Kurt F. Svatek, (Österreich) geb. 1949, veröffentlichte einschließlich der Übersetzungen bisher mehr als 60 Bücher und Broschüren (Haiku, Lyrik, Aphorismen, Essays, ein Roman). Seine Texte wurden mittlerweile in alle Weltsprachen übersetzt.
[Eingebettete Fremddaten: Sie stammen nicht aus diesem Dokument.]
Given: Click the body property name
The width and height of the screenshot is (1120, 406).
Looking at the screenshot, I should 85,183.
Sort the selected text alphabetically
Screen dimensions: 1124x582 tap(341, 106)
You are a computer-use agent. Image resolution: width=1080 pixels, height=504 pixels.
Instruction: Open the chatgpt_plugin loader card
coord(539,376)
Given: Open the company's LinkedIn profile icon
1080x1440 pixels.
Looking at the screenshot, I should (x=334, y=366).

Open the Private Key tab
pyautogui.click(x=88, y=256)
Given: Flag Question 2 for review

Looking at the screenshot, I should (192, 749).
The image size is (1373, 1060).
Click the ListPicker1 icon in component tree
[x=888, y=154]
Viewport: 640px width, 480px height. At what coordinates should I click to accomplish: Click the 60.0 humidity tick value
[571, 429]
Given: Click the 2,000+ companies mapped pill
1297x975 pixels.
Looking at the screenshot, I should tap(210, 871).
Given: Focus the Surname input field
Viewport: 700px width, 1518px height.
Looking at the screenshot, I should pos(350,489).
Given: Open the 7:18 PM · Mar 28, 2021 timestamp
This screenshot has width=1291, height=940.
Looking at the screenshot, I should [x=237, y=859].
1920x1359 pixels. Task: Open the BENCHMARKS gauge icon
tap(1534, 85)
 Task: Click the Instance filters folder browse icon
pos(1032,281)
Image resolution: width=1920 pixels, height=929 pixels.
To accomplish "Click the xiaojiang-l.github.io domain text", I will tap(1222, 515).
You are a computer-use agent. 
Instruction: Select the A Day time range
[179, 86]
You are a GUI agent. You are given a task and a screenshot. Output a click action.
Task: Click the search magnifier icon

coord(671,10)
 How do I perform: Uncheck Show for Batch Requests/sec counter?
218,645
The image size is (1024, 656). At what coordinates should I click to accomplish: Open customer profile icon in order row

Er ist Vorstandsmitglied des Österreichischen P.E.N.
Deutsch
Wo auch immer
Es sitzen immer die Falschen
auf gepackten Koffern,
fremd wie der Fluss, der da ist
und dennoch vorbeifließt,
und den die Trauerweide als Einzige
mit ihren Armen aufzuhalten versucht.
Wie alle wissen, vergebens.
Wie so vieles vergebens ist
und dennoch schicksalhaft
versucht werden muss.
Denn nicht aus jedem Kokon
schlüpft nach dem Verpuppen
ein wundervoller Schmetterling,
wenn auch, dann oft nur für einen Tag.
In jeder Geschichte vermengen sich
die Leben unzähliger Menschen.
Man kann nur wenige Schritte
von der Wahrheit entfernt sein
und doch so weit weg,
als wäre man in einer anderen Welt,
in der dann nicht nur die Selbstgerechten siegen.
Humanismus und Idealismus werden letzten Endes
immer vom Chaos besiegt werden,
wie die Traumkette
vom unerbittlichen Morgen
auseinandergerissen wird.
Nur wenn die Eliten wirklich Eliten wären,
dann sähe die Welt wohl anders aus.
Selbst die Sprache gaukelt
ein Nacheinander von Dingen vor,
die gleichzeitig stattfinden,
aber nicht gleichzeitig
erzählt werden können.
Es sitzen eben immer die Falschen
auf gepackten Koffern.
Nicht allein nur eine Bibliothek
ist ein horizontaler,
wie vor allem auch ein vertikaler Irrgarten
und lässt von so mancher erreichten Höhe
wieder sehr leicht zurückfallen.
Nur ein Wesen, das vom Tod nichts weiß,
ist unsterblich.
Tren a las nubes
Es ist der Weg des Lebens,
nicht nur der eines Zuges in die Anden,
der selten einmal
die klare, trockene Landschaft verlässt
und in die Wolken gerät.
Es ist die mit der Höhe
immer dünner werdende Luft,
die dem Fremden das Atmen erschwert.
Und wenn es doch einmal regnet,
dann regnet es eben.
Anmerkung: Der Tren a las Nubes, der Wolkenzug, fährt von Salta in 1200 Metern Höhe im Nordwesten von Argentinien bis zum Stahlviadukt La Polvorilla (4250 m). Weiter führt die Strecke nach Chile nur für die Salpeterzüge.